(What the exercise asks) Please count, in the material below, each line containing "Tirol", and report only the number.

*** Dataset records ***

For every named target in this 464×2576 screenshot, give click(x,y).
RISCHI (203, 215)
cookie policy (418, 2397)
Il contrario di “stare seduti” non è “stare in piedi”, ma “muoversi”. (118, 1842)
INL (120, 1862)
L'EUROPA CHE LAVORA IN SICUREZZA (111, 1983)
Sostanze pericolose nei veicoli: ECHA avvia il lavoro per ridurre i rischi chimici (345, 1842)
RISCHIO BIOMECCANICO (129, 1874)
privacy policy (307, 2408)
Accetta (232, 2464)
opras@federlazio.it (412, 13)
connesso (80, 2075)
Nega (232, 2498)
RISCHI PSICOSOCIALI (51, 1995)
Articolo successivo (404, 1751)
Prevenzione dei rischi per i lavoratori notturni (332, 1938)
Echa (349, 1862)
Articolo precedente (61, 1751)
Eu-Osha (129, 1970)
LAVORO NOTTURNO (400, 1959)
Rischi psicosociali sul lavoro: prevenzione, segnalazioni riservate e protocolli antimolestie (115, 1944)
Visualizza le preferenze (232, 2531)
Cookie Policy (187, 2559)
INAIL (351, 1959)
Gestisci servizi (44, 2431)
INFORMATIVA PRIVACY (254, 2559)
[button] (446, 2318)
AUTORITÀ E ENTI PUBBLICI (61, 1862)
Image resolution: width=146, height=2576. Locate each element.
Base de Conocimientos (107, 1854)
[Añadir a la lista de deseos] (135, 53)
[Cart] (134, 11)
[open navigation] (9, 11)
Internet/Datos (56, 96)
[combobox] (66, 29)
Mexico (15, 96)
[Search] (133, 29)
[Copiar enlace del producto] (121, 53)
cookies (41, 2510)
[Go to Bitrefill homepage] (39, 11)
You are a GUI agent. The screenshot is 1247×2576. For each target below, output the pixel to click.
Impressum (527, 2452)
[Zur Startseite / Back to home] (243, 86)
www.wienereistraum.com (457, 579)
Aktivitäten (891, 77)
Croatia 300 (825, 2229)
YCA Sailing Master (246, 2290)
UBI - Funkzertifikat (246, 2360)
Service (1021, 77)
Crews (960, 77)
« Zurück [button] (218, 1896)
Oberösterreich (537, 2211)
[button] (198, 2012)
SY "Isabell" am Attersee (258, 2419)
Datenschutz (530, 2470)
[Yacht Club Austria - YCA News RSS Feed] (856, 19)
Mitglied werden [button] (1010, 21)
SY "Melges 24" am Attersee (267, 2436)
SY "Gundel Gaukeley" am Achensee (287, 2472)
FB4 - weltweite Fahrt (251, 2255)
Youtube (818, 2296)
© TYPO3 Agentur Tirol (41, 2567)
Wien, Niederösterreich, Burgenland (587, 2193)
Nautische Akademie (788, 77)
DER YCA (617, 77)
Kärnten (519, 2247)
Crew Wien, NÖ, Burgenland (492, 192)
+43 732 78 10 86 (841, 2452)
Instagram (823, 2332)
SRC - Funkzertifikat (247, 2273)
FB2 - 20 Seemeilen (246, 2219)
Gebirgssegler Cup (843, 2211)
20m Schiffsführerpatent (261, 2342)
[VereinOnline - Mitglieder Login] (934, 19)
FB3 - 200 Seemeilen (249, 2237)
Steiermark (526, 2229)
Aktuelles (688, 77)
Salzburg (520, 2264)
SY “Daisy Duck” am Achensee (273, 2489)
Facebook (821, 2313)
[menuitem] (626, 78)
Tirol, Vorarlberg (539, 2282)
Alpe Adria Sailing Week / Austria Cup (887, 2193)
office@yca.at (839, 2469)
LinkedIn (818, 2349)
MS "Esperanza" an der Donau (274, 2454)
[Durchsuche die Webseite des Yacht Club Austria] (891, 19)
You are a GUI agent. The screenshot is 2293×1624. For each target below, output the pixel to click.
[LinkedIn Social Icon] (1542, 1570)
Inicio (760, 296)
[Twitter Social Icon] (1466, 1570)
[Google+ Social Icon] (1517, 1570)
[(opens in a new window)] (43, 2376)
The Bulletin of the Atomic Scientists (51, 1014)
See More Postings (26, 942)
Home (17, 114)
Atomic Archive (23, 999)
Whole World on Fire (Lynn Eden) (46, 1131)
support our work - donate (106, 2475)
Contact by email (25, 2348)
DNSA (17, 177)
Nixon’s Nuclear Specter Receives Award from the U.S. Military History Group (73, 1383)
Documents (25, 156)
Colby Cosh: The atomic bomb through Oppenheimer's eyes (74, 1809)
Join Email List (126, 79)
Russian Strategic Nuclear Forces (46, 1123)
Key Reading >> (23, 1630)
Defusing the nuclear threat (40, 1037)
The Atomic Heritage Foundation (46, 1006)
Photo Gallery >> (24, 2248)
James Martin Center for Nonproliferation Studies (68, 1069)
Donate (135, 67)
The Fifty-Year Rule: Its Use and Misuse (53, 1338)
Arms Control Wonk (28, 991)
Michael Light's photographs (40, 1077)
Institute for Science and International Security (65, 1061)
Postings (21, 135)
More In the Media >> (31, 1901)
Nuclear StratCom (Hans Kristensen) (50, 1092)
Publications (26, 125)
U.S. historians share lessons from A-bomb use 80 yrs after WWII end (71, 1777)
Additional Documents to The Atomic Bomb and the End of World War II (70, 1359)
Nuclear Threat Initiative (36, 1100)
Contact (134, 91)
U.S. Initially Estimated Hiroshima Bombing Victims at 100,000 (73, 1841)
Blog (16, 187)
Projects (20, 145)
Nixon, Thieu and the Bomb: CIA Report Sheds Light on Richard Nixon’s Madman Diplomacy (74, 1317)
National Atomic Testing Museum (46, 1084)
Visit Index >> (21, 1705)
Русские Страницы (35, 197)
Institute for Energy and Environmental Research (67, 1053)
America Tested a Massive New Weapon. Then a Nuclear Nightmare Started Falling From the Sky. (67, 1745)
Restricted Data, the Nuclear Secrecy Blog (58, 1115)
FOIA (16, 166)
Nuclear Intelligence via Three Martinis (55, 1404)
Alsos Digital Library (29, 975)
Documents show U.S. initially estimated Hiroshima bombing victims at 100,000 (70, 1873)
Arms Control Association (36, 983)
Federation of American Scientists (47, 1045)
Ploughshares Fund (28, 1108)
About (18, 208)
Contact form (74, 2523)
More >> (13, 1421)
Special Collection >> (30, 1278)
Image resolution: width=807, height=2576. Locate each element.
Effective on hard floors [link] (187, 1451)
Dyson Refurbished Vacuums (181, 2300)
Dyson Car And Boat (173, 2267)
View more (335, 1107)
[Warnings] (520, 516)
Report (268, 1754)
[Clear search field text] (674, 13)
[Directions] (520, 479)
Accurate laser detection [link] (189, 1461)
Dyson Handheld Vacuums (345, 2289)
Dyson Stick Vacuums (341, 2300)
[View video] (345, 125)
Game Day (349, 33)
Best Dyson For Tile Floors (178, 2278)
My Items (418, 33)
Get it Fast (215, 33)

***

(Finished task) 2